Python script to scrape Himawari-8 images from the Regional and Mesoscale Meteorology Branch
This is a command line script which requires a path to save images to as a mandatory parameter first and three optional parameters to define how many times to attempt to download an image, how many days before present to retrieve images, and how many parallel jobs to use to download the images. The script is semi-smart and will check the path to see which images have already been downloaded and it won't re-download and overwrite images you already have.
This script can be run by:
python scrape_satellite.py C:\Users\Me\full_disk_ahi_true_color -max_retries 5 -timeout 5 -look_back_days 15 -n_jobs 2
python scrape_satellite.py ~/full_disk_ahi_true_color -max_retries 5 -timeout 5 -look_back_days 15 -n_jobs 2
The max_retries, timeout, look_back_days, and n_jobs parameters are optional.

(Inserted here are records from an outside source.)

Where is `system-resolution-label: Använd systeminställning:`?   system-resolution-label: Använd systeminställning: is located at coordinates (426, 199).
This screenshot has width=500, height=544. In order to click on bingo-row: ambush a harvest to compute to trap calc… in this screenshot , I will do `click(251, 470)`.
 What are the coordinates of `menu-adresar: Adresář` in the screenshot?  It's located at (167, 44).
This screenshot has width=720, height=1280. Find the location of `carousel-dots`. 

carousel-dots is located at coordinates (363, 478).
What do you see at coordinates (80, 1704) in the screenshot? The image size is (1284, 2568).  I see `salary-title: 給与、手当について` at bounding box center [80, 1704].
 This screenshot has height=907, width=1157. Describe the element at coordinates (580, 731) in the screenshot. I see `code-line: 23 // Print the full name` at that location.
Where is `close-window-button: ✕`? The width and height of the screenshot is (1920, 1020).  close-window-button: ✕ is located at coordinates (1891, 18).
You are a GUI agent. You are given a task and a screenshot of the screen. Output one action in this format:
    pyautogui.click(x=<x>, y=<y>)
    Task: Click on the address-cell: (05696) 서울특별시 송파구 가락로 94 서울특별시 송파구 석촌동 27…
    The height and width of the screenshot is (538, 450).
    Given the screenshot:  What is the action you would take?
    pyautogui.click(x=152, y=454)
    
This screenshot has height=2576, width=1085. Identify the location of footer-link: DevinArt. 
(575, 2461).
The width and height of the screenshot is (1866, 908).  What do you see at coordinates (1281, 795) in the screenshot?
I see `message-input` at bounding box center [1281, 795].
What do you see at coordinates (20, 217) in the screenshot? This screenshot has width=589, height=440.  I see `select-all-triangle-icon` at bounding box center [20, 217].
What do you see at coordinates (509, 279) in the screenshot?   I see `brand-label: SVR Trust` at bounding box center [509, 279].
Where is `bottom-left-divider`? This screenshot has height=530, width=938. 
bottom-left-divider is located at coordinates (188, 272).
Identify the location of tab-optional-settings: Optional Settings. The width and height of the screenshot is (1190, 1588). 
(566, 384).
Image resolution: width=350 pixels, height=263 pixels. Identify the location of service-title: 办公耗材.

They default to 10 retries, 5 second timeout, 21 day look back, and -1 jobs respectively (-1 jobs means create as many jobs as there are virtual cores on the machine). The Regional and Mesoscale Meteorology Branch only make 28 days of images available so setting look_back_days larger than that won't help.
Other than the standard library packages this script uses:
- joblib
- pandas
- requests
- urlib3
- tqdm
If you're new to Python there's a bit of a learning curve to installing Python and the required additional packages/libraries. I personally like the Anaconda Python flavour which is available for Linux, Mac and Windows as I find it a bit more fool proof than the other flavours (but there's still a few gotchas to be wary of). If you do install the Anaconda distribution it should include out of the box all the other required packages needed to run this script in its default environment.